So, the answer was provided to all those queries as to who had occasioned the state’s decision to end the prosecution; now it was clear Samia had ordered it. And for a good reason too. The case had only nuisance value, and Samia’s government was reaping little traction out of it.

Lousy case

The idea that Freeman could be a terrorist was laughable.

The state prosecutors had put up a lousy case with dubious witnesses, and the embarrassment for the government was so evident that some wondered if the prosecution itself was bent on raining on its own parade.

The president had also come under some pressure to end this case that was not going anywhere, as I have already indicated, and she may have seen the wisdom of moving softly on the matter. It is the deftness she employed in handling the issue that may have caught many by surprise: that Freeman is set free by about noon and by evening he is with the president in a tete-a-tete at State House.

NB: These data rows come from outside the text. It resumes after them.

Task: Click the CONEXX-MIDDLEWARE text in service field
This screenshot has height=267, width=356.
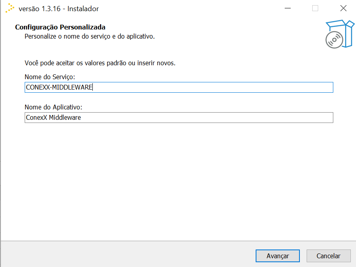Action: pyautogui.click(x=59, y=88)
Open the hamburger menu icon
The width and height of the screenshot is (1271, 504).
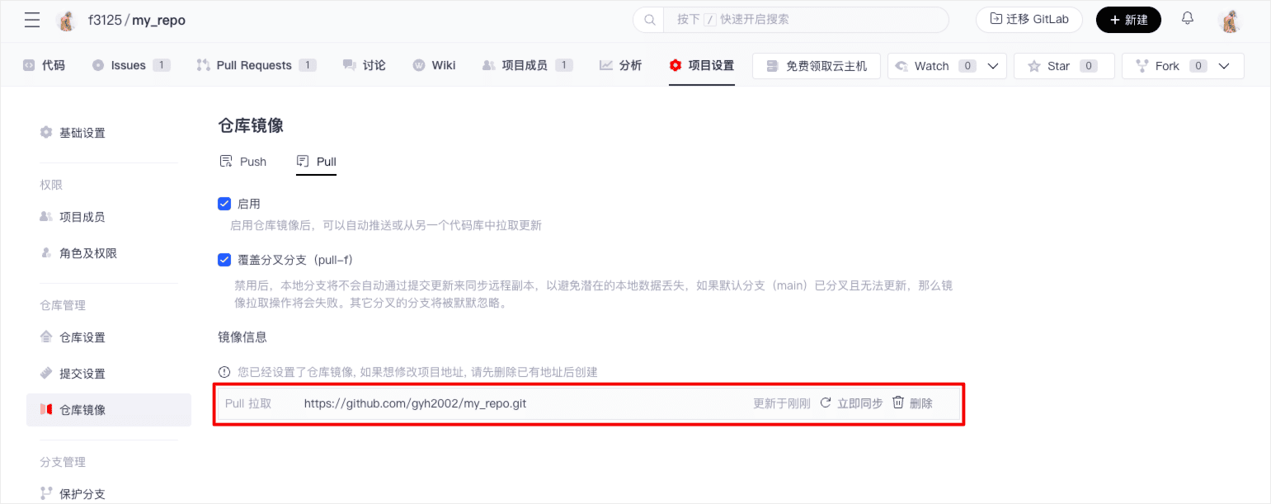point(32,21)
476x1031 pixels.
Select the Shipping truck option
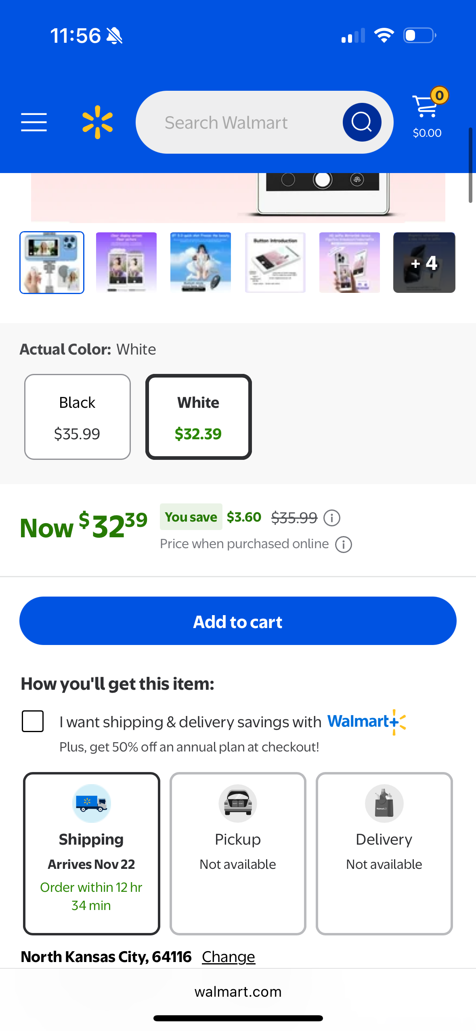(92, 853)
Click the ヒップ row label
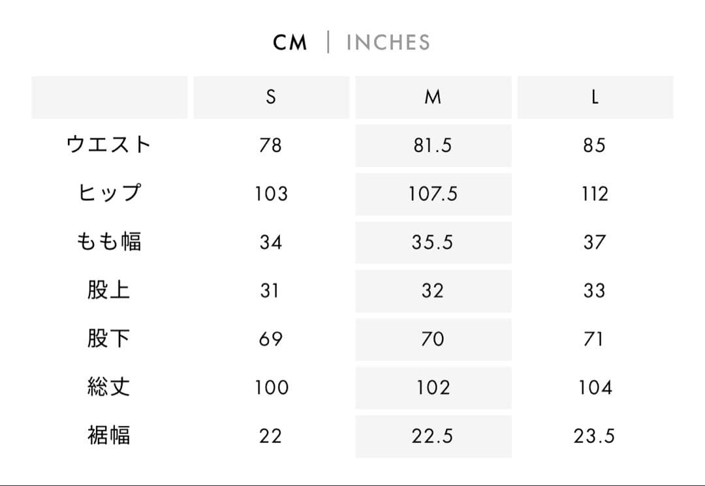 [109, 193]
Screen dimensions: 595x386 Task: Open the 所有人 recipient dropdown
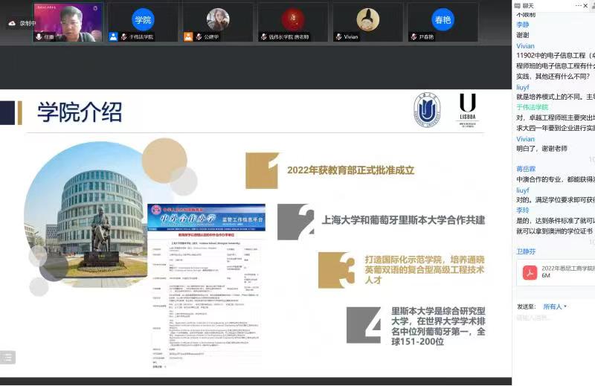(x=555, y=306)
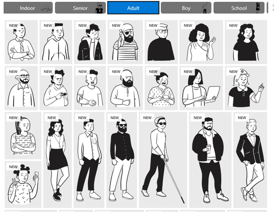Pick the bearded man holding coffee cup

click(210, 160)
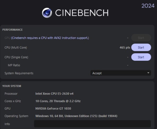
Task: Click the YOUR SYSTEM section header
Action: pyautogui.click(x=12, y=86)
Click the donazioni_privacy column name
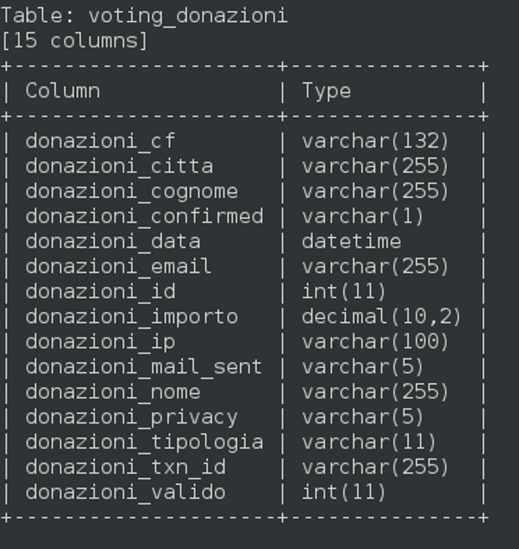Image resolution: width=519 pixels, height=549 pixels. (x=132, y=417)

That is interesting, because it makes it clear where the order to the prosecutors to “lose interest” in the case came from. On that basis, we are helped to understand that the supreme political authority in the land has willed that Freeman should be let free to pursue his political agenda.

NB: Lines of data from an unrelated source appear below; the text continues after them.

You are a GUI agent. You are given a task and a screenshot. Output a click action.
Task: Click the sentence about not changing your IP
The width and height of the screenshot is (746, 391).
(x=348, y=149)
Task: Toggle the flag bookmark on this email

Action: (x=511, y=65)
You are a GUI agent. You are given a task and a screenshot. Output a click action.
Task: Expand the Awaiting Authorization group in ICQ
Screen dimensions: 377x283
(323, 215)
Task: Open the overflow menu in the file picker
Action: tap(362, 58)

He did not waste any time doing just that. Having been set free on Friday and sat down with the president in the evening of the same day, on Monday he was on the road to Iringa, some 500 kilometres from Dar, for his party’s women’s wing celebrating Women’s Day, where he delivered an impassioned speech on the role of women in society, a speech that President Samia must have liked, seeing as it was in the furtherance of the cardinal importance of having women take their rightful place in the affairs of their community, society and nation.

It would be silly to suggest that the president had timed Freeman’s release to allow him to be in Iringa for Chadema’s women’s meeting, but suffice it to say that the coincidence was a happy one for Freeman to make his first major political statement (after so many days of incarceration) on issues pertaining to women.

Freeman’s statement was laced with pronouncements from illustrious men and women in recent history, such as that the “the fastest and sustainable way to change society is to mobilise the women of the world” (by Charles Malik, a former president of the UN General Assembly), and Hillary Clinton’s remark that “women are the largest untapped reservoir of talent in the world.”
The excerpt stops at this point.